Just a list of 20 things I'm grateful for today. Hey, it's what I've got.

1. G. En toto. He makes an ordinary day awesome and the bad times bearable.
2. My old cat is still kicking. She's responded well to my adjustments to her medicine and is doing great.
3.  We have a roof over our heads and food in the fridge.
4. Canning.  I do love making jams and jellies.
5. The hot summer is almost over! Bring on the 80 degree days.
6. That means fall is coming.
7. Went to the doctor today. I'm going to live.
8. My asthma isn't terrible. Even with awful wildfires, I've still been able to breathe.
9. I get to walk to work
10. Lunch with G at least once a week.
11. I woke up yesterday. I was going to write more than that, but that'll do.
12.  Yesterday when I woke up, I had a cute little kitty all snuggled up with me with her head on top of my head.  Of course, today when I woke up, she'd turned around and repeated.
13. Air conditioning. We have a little window unit upstairs.
14. Books.  My book order is coming for my fall classes. I can't wait.
15. I was stuck in I-5 traffic around 4:15 today and a nice man let me merge ahead of him.
16. I gave a homeless lady a few dollars today and she called me "sister".  I nodded my head in agreement.
17. Sitting on the front porch and talking while a cool, lazy breeze plays with my hair.
18. Living in a town where it's safe to walk places alone.
19. Good friends to talk to. Old friends and new ones and friends I only know online. Some friends I'm even related to by blood.
20. I'll probably wake up tomorrow, and I probably won't get shot at, and I will probably have clean drinking water. And I will most likely have clean clothes to wear too.
21. Teachers in Ferguson are taking to the streets to help clean up. Community members are feeding the kids who normally get free and reduced lunches. After a night of looting, all seems quiet in Ferguson (as of ten minutes ago, anyway). And G was really nice and gave me over a thousand songs for my phone, so all the way to Seattle and back, I listened to the Rolling Stone's "You Can't Always Get What You Want".

Ok, that's more than 20. I feel better. I'm not letting any of that stuff go, mind you, but I do feel better.  I may have to do this tomorrow too.

I am reminded of a poem by Naomi Shihab Nye, called "Arabic Coffee".  I find it comforting, the way she writes and how she makes something outside of my personal experience feel like home. There is comfort there, but also hope. 

Arabic Coffee
It was never too strong for us:
make it blacker, Papa,
thick in the bottom,
tell again how the years will gather
in small white cups,
how luck lives in a spot of grounds.
Leaning over the stove, he let it
boil to the top, and down again.
Two times. No sugar in his pot.
And the place where men and women
break off from one another
was not present in that room.
The hundred disappointments,
fire swallowing olive-wood beads
at the warehouse, and the dreams
tucked like pocket handkerchiefs
into each day, took their places
on the table, near the half-empty
dish of corn. And none was
more important than the others,
and all were guests.
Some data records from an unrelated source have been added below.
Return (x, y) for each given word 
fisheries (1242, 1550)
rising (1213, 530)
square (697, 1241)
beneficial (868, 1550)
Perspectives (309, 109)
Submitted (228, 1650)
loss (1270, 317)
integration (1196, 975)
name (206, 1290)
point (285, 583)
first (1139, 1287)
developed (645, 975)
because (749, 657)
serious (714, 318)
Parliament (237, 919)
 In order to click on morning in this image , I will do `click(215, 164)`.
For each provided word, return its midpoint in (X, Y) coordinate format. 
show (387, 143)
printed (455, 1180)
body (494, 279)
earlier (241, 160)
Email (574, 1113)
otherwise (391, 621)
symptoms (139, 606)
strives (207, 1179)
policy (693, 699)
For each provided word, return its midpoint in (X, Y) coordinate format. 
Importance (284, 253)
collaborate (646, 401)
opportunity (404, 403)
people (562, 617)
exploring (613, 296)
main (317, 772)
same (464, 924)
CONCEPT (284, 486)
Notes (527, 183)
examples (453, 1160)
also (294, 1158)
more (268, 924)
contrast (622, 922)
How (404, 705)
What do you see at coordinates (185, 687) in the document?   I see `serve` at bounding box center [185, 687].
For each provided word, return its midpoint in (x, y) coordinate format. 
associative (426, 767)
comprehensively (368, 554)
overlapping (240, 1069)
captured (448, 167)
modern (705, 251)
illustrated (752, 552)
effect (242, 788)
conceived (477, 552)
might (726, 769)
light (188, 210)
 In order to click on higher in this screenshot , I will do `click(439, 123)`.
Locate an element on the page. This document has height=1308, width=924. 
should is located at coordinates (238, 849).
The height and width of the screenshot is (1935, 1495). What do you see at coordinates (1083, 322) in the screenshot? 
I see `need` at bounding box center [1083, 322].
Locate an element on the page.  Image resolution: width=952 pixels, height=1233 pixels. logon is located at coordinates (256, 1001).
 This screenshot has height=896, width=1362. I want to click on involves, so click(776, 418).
When
he carried the tray into the room,
high and balanced in his hands,
it was an offering to all of them,
stay, be seated, follow the talk
wherever it goes. The coffee was
the center of the flower.
Like clothes on a line saying
you will live long enough to wear me,
a motion of faith. There is this,
and there is more.

(from Anthology of Modern Palestinian Literature, Columbia University Press, 1992)

I'll leave you with that thought tonight... a motion of faith.  I like that.


2 comments:

  1. I share much of your frustration and angst.
    I wonder at why there is so much hatred in the world.

    ReplyDelete
  2. That list makes me want to run for cover, too. So many people just trying to survive. We have so much. May we never forget to be grateful.